“這其中肯定有什麼誤會!”太子妃急急的道,一張臉上,已經鼻子不是鼻子,眼睛不是眼睛了,因爲壓抑的憤怒,都已經扭曲了。“彩兒是心地善良之人,不會做這種上不了檯面的事的。只怕是有心人的陷害。對!肯定是看鎮海候府木秀於林,所以想要摧之。”
“皇祖父!”周懌撲通一聲,跪倒在了亭子外面,“求皇祖父爲懌兒做主!槿姐姐一直都是最最和善的,她絕不會主動與人爲仇。如果硬說她做了什麼招人恨的事兒,怕是就是救了懌兒。那幫歹人如今傷不到懌兒,就拿槿姐姐泄憤了。”

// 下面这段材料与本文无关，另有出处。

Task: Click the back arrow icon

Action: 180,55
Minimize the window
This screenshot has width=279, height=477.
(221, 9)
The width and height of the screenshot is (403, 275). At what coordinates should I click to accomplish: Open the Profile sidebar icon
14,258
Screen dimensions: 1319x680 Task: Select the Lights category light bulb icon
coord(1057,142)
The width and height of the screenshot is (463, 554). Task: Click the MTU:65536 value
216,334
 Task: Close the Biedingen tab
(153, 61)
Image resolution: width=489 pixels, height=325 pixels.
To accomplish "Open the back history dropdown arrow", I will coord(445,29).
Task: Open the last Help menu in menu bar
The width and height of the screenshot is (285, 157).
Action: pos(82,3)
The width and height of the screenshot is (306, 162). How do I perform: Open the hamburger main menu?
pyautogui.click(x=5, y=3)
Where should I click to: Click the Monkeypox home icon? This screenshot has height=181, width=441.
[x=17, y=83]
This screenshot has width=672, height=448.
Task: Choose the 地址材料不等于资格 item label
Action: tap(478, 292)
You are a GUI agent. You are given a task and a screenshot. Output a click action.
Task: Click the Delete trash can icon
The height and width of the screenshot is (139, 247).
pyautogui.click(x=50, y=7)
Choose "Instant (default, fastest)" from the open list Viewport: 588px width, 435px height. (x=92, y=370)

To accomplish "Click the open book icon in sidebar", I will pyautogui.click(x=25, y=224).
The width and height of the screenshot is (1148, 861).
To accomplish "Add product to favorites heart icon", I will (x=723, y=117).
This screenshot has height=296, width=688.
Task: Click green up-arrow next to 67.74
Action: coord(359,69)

不到七歲的孩子,嚴肅着表情,說出這麼一番話來,足夠駭人聽聞了。
而這話中的含義,就更加讓人心驚膽戰了。
沅王大步從亭中走出,衆人還以爲他肯定是爲呵斥周懌而來,卻沒想到,他竟是雙膝一彎,也跪倒在了周懌旁邊。
“求父皇做主!懌兒自從歸家,就夜夜噩夢,用驚弓之鳥來形容,絕不爲過。今日之事,還望父皇下令徹查。”
“查!查!”太子搶在皇上前面說話,然後單膝跪地在皇上面前,“請父皇下旨,讓錦衣衛來查此案。錦衣衛乃父皇親衛,相信不會有偏私。”
“朕的錦衣衛?”皇上若有所思的看着他。
“不過是小女兒之間的玩鬧,何至於上升到出動錦衣衛?”太子妃出聲道,“父皇,此事畢竟牽扯到女眷,兒臣會調查清楚,給父皇一個交代的。”
話音剛落,就聽到“噗嗤”兩聲。
不是同時,而是一前一後。
那是在茅廁裡才能聽到的聲音。
隨之是兩股惡臭傳來。
所有人的臉上就都出現瞭如同吞了蒼蠅般的古怪,並且離着臭源儘量遠着點兒。
皇上也是禁不住拿袖子掩鼻,“這又是怎麼回事?”
報曉和楊滋都各自鬆開了手,避到了五米之外。
杜錦彩和楊湘齊齊的虛軟的癱在了地上。
至此,所有都明白了,這兩人剛剛爲何罵天咒地的要跑,原來是急着找茅廁啊!
杜錦彩坐在地上大哭,“讓我死了算了!丟死人了!以後還怎麼見人啊?”
“讓她閉嘴!”趙翀一聲厲喝。
報曉立馬上前,擡掌,砍在了杜錦彩的脖子上。
杜錦彩便再也發不出聲音來。
“彩兒!”鎮海侯夫人大叫着衝過來,想要上前,卻又受不了那個臭味的退後了兩步。
沅王妃道:“還不趕緊將人擡下去,沒的污了皇上的眼。月卯姑娘還是趕緊爲兩人診治一下吧!”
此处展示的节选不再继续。